True and unlike the Germans, the Japanese haven't apologised for their actions.


----------



## DaveM (Jun 29, 2015)

KenOC said:


> On this day in 1521, the trial of Martin Luther over his teachings began during the assembly of the Diet of Worms. The proceedings were disrupted by violent protests over the food served at lunch. (just kidding about that last...)
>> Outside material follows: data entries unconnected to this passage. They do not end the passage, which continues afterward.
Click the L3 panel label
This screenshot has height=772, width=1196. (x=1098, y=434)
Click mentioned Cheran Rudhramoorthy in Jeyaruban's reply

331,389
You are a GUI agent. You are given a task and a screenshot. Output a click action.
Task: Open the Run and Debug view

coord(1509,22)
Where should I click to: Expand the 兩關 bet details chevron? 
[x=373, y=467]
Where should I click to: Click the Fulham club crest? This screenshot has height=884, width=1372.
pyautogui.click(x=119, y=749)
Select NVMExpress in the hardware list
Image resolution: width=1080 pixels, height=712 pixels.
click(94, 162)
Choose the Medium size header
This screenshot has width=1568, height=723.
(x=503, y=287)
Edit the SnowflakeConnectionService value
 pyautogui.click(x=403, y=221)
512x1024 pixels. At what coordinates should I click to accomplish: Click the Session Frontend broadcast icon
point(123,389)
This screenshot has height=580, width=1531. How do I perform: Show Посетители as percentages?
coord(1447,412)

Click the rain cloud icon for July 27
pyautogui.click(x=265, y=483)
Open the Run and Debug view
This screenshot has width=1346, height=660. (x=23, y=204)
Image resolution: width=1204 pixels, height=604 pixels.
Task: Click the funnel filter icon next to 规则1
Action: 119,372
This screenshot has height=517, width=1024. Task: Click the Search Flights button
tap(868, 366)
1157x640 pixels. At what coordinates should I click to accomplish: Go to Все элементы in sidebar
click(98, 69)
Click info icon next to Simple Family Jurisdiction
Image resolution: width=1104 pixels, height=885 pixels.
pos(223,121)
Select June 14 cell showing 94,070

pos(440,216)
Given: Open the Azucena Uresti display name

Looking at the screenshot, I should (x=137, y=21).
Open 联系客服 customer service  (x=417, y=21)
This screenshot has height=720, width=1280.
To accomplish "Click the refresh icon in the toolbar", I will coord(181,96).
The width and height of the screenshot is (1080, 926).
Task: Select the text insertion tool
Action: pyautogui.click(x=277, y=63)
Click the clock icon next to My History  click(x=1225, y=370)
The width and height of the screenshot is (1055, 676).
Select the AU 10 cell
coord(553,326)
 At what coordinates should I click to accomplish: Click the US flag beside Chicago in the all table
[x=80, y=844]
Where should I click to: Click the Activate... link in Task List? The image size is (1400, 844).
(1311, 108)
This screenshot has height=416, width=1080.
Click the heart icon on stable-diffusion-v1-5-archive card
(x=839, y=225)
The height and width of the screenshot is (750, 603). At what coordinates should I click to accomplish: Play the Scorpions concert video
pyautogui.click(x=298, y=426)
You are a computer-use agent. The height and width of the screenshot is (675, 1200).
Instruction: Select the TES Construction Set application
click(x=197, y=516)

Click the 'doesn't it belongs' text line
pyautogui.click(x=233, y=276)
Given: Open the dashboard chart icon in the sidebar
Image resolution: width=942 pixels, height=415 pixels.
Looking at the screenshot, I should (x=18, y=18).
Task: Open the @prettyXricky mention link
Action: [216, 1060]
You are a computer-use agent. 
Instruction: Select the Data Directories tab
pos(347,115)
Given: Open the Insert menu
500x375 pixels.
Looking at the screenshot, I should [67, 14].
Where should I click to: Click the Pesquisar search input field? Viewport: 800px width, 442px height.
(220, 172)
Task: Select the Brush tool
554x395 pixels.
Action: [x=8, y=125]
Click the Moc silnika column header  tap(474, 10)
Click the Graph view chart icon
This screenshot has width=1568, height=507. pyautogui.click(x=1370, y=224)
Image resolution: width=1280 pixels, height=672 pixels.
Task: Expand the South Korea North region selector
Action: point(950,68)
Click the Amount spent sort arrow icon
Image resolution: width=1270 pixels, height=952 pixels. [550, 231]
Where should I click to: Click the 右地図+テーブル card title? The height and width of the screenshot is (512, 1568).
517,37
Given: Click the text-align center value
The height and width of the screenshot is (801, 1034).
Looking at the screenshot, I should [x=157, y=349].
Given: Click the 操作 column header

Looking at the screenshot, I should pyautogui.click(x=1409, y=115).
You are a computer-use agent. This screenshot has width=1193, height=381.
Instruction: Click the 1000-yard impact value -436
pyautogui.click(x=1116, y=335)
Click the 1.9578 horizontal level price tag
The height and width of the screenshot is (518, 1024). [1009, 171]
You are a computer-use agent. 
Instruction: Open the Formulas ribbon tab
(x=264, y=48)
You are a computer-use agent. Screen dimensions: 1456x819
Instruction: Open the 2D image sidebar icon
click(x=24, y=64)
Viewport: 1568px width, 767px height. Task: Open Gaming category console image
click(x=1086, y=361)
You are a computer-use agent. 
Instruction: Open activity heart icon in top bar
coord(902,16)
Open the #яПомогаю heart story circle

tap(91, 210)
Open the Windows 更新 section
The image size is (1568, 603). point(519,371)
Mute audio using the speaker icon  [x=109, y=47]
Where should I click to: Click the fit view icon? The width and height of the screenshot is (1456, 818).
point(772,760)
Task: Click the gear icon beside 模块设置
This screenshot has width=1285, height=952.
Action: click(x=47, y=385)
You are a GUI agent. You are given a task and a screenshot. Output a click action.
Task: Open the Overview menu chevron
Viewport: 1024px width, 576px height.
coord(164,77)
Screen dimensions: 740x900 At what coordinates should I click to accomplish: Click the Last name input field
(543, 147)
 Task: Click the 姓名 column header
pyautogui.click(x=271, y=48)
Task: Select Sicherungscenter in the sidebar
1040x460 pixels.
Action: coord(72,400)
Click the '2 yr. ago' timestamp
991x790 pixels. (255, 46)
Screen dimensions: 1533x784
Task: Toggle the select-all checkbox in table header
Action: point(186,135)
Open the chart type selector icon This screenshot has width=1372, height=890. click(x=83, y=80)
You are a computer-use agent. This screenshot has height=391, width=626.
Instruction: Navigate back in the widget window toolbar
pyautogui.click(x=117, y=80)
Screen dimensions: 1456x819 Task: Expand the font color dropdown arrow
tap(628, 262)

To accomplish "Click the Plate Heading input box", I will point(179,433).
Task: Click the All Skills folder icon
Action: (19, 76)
And in 1527-29, he wrote perhaps his most famous hymn: "Ein feste Burg ist unser Gott" translated to the English version "A Mighty Fortress Is Our God" circa 1826, the theme subsequently used in Mendelssohn's Reformation Symphony (#5) in 1830 and in other works.


----------



## Jacck (Dec 24, 2017)

Einstein died today, 64 years ago


----------



## Barbebleu (May 17, 2015)

Things worth remembering?

Sorry, can't think of any!

Btw, this is another hilarious thread. Thanks guys, I needed a laugh.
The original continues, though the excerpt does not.